[Collected data]
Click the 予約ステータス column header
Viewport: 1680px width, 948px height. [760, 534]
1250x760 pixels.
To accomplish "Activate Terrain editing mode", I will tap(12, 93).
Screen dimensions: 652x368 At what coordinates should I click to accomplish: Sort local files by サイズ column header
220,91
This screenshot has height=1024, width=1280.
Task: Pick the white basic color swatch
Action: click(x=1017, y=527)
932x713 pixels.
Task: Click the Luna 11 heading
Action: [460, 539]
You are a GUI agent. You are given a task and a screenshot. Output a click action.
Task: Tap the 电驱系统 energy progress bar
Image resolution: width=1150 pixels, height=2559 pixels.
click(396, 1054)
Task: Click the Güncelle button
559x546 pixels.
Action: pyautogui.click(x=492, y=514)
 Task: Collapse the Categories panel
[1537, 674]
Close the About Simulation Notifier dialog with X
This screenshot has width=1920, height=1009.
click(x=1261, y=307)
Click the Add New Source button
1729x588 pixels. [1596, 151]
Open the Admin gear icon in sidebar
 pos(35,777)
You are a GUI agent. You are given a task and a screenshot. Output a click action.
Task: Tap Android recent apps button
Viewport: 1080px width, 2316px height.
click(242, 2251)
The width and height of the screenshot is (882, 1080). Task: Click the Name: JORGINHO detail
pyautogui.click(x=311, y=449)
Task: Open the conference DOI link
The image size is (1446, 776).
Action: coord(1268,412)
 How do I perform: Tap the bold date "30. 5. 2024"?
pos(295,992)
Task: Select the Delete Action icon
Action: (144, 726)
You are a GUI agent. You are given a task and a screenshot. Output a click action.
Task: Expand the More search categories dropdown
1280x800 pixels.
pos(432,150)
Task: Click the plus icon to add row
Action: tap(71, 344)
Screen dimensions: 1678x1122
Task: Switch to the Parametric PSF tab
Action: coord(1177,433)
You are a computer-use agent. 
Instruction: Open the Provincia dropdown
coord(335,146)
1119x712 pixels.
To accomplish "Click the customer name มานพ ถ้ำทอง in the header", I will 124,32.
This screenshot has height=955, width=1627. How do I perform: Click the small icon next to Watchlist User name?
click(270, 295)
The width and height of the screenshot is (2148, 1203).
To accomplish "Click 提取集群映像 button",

Exercise
Reproduce the data in its entirety. Keep every character unchanged.

Problem solution
Click the 予約ステータス column header
Viewport: 1680px width, 948px height. [760, 534]
1250x760 pixels.
To accomplish "Activate Terrain editing mode", I will tap(12, 93).
Screen dimensions: 652x368 At what coordinates should I click to accomplish: Sort local files by サイズ column header
220,91
This screenshot has height=1024, width=1280.
Task: Pick the white basic color swatch
Action: click(x=1017, y=527)
932x713 pixels.
Task: Click the Luna 11 heading
Action: [460, 539]
You are a GUI agent. You are given a task and a screenshot. Output a click action.
Task: Tap the 电驱系统 energy progress bar
Image resolution: width=1150 pixels, height=2559 pixels.
click(396, 1054)
Task: Click the Güncelle button
559x546 pixels.
Action: pyautogui.click(x=492, y=514)
 Task: Collapse the Categories panel
[1537, 674]
Close the About Simulation Notifier dialog with X
This screenshot has width=1920, height=1009.
click(x=1261, y=307)
Click the Add New Source button
1729x588 pixels. [1596, 151]
Open the Admin gear icon in sidebar
 pos(35,777)
You are a GUI agent. You are given a task and a screenshot. Output a click action.
Task: Tap Android recent apps button
Viewport: 1080px width, 2316px height.
click(242, 2251)
The width and height of the screenshot is (882, 1080). Task: Click the Name: JORGINHO detail
pyautogui.click(x=311, y=449)
Task: Open the conference DOI link
The image size is (1446, 776).
Action: coord(1268,412)
 How do I perform: Tap the bold date "30. 5. 2024"?
pos(295,992)
Task: Select the Delete Action icon
Action: (144, 726)
You are a GUI agent. You are given a task and a screenshot. Output a click action.
Task: Expand the More search categories dropdown
1280x800 pixels.
pos(432,150)
Task: Click the plus icon to add row
Action: tap(71, 344)
Screen dimensions: 1678x1122
Task: Switch to the Parametric PSF tab
Action: coord(1177,433)
You are a computer-use agent. 
Instruction: Open the Provincia dropdown
coord(335,146)
1119x712 pixels.
To accomplish "Click the customer name มานพ ถ้ำทอง in the header", I will 124,32.
This screenshot has height=955, width=1627. How do I perform: Click the small icon next to Watchlist User name?
click(270, 295)
The width and height of the screenshot is (2148, 1203).
To accomplish "Click 提取集群映像 button",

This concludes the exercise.